Alterado em 17/10/2023 às 12:43

Os corações de todos que ainda são humanos pulsam e choram por causa do que acontece em uma franja de terra no Oriente Médio. Um ataque a pessoas pacíficas que levavam sua rotina em casa, ou a jovens alegres que dançavam em uma rave se transformou em horror. As vítimas continuam sendo contadas e os reféns são buscados e esperados com angústia agônica quanto mais passam os dias e o silencio é o único som ao redor.

A ofensiva não ficou sem resposta. E a espiral do conflito foi desencadeada e nada parece detê-la. Pelo contrário só faz crescer. Toma proporções inter-regionais, internacionais. O conflito é discutido, por chefes de estado, estudantes e professores, autoridades civis e religiosas. Quem sobrevive no local sofre: falta água, comida, segurança...e sobretudo paz. O que é mais desejado é o que parece mais distante.

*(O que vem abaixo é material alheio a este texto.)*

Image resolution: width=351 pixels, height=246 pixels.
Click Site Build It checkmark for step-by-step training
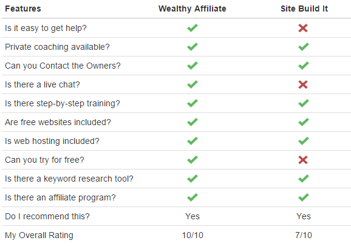click(304, 103)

A dor é o único sentimento que predomina e impregna o ar. Pode ser apalpada nos gritos inconsoláveis das mães que enterram seus filhos, das crianças cujos pais desaparecem e se veem sozinhas, nos anciãos perplexos que ainda não entendem o que está acontecendo. Apenas padecem o horror da guerra que não querem nem desejam e que lhes é imposta dia após dia.

Em meados do século XX uma jovem filósofa francesa chamada Simone Weil quis sentir em seu corpo os horrores da guerra e alistou-se na coluna Durruti, na guerra civil espanhola. Sua experiência foi tão traumática que por ela jamais foi esquecida. Depois foi obrigada a fugir de Paris ocupada pelos nazistas para salvar a vida dos pais, judeus que certamente seriam deportados ao campo de extermínio se ali permanecessem.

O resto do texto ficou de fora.